Wright Way Wasn't Easy, The
Flight Journal, Dec 2004 by Davisson, Budd
WHEN READING JIM OBEEG'S ARTICLE ON flying the lunar module ("To the Moon and Back/' page 34), it brought to mind last year's rash of Wright Flyer replicas: they clearly showed us that the Wrights knew something about flying that we don't know.
When NASA pilots strapped on the first lunar module (LM) for initial testing, it could easily be said that they were learning to fly all over again. Here was a vehicle without wings, designed to fly in zero atmosphere and low gravity. Yet, for the most part, the test pilots had very little trouble flying an aircraft that, for all intents and purposes, was balanced on the head of a pin-represented by the column of thrust from the rocket motors. You'd think that if they got a little imbalanced, they would wobble off that pinhead and flop down like a wounded Frisbee. But they didn't have those problems. Why?
First, the pilots who transitioned to the LM had been flying for decades. They already had the eye/hand coordination, the mental understanding and awareness that come with years of flying high-performance aircraft.
Now, think about the Wright boys: they were self-taught pilots who knew only what they had discovered via their own experiments. There was no simulator (as there was with the LM), and they had only the momentary flight experience gained in their own gliders. Yet they managed to urge their Flyer off the ground and sustain flight. After 1903 and into 1905, they did this repeatedly.
Let's go back to 2003 and the various Wright 1903 replicas and the notable lack of success the pilots had with these airplanes. Without exception, those who tried to fly the as-per-the-original 1903 Flyers were trained, licensed pilots. Some were even military pilots. Were they successful? Not by a long shot.
In ne'.rly every recent attempt at flying 1903 Wright airplanes that truly replicated the originals, the airplanes flew the pilots-not the other way around. Men with years of flying experience in everything from Piper Cubs to jets could barely cope with the total lack of stability, the general weirdness of the designs and the appalling lack of power. Yet the Wrights made it happen. Even with today's computers and all our from-the-bottom-of-the-ocean-to-the-moon experience, modern pilots were still universally humbled by the replicas of those original spidery contraptions.
The control reactions of most modern pilots are based on experience gained in "normal"-handling airplanes.
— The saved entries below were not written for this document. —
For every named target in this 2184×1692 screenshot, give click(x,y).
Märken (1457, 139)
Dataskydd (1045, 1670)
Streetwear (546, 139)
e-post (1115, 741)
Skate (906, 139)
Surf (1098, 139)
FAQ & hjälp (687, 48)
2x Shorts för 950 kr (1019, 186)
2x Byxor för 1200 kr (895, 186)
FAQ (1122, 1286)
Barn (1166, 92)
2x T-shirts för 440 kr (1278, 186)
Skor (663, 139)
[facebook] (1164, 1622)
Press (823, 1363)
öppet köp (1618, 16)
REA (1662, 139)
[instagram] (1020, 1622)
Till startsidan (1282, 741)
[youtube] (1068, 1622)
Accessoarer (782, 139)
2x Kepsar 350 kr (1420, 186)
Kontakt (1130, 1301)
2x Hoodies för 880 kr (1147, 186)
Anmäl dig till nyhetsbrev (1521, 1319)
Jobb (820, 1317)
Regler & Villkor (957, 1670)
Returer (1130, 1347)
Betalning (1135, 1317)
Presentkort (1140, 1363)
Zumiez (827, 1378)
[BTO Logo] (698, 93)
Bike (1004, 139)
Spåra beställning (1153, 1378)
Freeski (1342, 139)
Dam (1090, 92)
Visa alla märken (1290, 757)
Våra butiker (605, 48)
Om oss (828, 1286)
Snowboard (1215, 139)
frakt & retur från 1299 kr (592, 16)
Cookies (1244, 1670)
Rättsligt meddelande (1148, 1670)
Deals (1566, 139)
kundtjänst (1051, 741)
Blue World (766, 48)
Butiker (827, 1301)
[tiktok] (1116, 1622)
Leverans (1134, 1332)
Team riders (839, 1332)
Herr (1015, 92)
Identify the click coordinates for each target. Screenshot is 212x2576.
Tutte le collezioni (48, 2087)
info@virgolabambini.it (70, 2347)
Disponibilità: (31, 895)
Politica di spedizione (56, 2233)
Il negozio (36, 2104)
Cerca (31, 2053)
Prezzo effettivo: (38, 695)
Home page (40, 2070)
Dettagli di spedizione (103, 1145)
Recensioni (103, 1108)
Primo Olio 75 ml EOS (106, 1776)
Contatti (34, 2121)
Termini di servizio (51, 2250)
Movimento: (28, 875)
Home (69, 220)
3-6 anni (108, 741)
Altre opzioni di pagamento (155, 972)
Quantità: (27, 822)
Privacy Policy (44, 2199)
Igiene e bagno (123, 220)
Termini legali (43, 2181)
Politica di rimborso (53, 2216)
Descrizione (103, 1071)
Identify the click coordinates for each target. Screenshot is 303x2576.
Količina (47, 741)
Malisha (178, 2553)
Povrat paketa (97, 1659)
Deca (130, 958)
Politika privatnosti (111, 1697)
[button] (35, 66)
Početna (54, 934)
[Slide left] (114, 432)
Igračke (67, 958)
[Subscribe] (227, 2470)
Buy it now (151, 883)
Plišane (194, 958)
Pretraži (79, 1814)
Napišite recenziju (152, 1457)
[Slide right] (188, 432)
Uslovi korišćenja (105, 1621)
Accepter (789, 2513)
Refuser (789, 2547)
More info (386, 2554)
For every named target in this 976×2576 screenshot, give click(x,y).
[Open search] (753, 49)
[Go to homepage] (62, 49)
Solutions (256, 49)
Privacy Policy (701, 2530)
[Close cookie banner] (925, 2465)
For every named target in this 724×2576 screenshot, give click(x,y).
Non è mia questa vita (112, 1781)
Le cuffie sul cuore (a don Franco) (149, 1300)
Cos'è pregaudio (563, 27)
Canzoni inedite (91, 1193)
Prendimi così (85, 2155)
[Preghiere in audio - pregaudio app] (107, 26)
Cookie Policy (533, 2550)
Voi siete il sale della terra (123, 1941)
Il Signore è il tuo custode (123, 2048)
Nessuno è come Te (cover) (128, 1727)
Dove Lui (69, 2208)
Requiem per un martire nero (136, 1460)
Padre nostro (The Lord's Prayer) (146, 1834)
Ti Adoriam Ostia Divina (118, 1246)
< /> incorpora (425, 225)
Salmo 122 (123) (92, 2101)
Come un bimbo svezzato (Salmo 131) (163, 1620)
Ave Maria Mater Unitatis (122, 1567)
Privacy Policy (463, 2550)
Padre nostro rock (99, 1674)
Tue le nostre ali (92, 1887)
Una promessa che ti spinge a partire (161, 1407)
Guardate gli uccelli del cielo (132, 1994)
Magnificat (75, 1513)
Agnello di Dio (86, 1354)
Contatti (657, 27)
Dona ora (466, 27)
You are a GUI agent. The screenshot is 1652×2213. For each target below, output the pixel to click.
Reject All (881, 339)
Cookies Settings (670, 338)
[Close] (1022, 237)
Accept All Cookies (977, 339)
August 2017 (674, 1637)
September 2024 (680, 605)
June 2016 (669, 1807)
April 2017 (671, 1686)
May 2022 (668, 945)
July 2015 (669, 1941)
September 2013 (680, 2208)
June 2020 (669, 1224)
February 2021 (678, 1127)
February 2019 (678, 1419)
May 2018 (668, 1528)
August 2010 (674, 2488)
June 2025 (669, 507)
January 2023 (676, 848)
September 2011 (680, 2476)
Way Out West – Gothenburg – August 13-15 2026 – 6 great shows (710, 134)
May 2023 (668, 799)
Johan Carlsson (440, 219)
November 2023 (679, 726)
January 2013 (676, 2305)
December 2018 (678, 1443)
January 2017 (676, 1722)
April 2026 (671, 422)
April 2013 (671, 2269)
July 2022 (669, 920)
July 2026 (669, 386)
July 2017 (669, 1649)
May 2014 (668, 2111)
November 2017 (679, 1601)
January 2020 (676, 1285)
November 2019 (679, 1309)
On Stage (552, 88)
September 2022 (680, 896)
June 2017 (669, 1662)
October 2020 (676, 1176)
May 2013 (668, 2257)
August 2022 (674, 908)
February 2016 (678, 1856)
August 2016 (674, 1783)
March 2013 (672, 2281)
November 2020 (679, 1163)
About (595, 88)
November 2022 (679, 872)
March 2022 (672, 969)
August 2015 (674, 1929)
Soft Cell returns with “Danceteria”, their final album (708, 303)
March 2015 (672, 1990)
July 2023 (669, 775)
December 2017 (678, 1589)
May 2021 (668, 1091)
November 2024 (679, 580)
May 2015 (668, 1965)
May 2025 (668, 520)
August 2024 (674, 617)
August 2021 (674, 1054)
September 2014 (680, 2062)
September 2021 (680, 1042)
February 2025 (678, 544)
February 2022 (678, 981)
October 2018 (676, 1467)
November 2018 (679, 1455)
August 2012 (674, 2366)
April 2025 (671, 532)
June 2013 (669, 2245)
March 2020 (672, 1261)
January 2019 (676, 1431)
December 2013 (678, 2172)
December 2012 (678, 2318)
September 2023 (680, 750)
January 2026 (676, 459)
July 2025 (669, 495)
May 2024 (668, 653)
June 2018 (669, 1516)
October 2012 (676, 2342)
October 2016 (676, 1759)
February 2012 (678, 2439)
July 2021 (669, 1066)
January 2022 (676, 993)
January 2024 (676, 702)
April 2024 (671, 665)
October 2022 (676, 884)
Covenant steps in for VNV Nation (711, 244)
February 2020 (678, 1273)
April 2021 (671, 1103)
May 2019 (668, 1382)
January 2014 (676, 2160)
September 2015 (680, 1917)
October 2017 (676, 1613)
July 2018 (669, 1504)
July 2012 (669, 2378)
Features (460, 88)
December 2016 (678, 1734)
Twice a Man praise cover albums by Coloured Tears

The Wrights, however, had developed their own definition of "normal," and their "normal" included having to fight the airplane every inch of the way. Movies of the later Wright airplanes show the canard to be constantly "hunting," as the pilot continually works the elevator to supply the stability that the airplanes lacked. The Wright boys had become their own onboard stability-augmentation system.
After a century of flight, we can congratulate ourselves on some stellar achievements, but let's not think that we're better pilots than the Wrights were, '!'he real progress in flight has been that airplanes have been improved to the point where it takes only a few hours of training before the man in the street can safely fly a plane. It has often been said that the Wrights' real contribution to history was proving it could be done, but no one can claim that they proved it could be done easily.